**WHAT THE EXERCISE ASKS**:
Print the lines between the one holding "Deja un comentario (486, 187)" and the one holding "Kontakt (941, 57)", inclusive, repeating them exactly.

Rows showing where targets appear:
#####

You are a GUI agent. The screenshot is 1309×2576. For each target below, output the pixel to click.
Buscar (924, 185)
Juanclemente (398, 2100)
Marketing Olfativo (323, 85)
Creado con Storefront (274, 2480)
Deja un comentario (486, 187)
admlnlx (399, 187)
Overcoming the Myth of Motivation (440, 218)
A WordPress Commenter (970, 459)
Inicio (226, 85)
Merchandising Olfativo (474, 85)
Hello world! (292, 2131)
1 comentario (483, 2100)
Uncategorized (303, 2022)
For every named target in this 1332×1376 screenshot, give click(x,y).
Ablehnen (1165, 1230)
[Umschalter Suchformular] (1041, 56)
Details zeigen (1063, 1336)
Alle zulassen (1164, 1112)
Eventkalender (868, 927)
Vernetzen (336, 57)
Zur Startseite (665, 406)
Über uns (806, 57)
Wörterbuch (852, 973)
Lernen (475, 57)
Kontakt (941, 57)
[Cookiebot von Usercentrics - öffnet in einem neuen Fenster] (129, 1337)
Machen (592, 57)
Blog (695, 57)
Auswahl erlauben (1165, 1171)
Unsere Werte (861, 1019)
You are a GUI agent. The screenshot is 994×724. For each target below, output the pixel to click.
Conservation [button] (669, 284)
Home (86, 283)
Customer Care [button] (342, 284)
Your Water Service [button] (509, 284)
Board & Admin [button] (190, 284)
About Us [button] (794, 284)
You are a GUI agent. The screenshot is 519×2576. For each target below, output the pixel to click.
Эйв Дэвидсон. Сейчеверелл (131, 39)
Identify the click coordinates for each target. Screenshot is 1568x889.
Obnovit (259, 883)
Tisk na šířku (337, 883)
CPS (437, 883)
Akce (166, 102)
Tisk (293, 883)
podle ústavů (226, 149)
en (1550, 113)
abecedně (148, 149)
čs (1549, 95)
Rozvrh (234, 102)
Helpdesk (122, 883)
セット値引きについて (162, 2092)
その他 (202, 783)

#####

**RESULT FOR THIS EXERCISE**:
Deja un comentario (486, 187)
admlnlx (399, 187)
Overcoming the Myth of Motivation (440, 218)
A WordPress Commenter (970, 459)
Inicio (226, 85)
Merchandising Olfativo (474, 85)
Hello world! (292, 2131)
1 comentario (483, 2100)
Uncategorized (303, 2022)
For every named target in this 1332×1376 screenshot, give click(x,y).
Ablehnen (1165, 1230)
[Umschalter Suchformular] (1041, 56)
Details zeigen (1063, 1336)
Alle zulassen (1164, 1112)
Eventkalender (868, 927)
Vernetzen (336, 57)
Zur Startseite (665, 406)
Über uns (806, 57)
Wörterbuch (852, 973)
Lernen (475, 57)
Kontakt (941, 57)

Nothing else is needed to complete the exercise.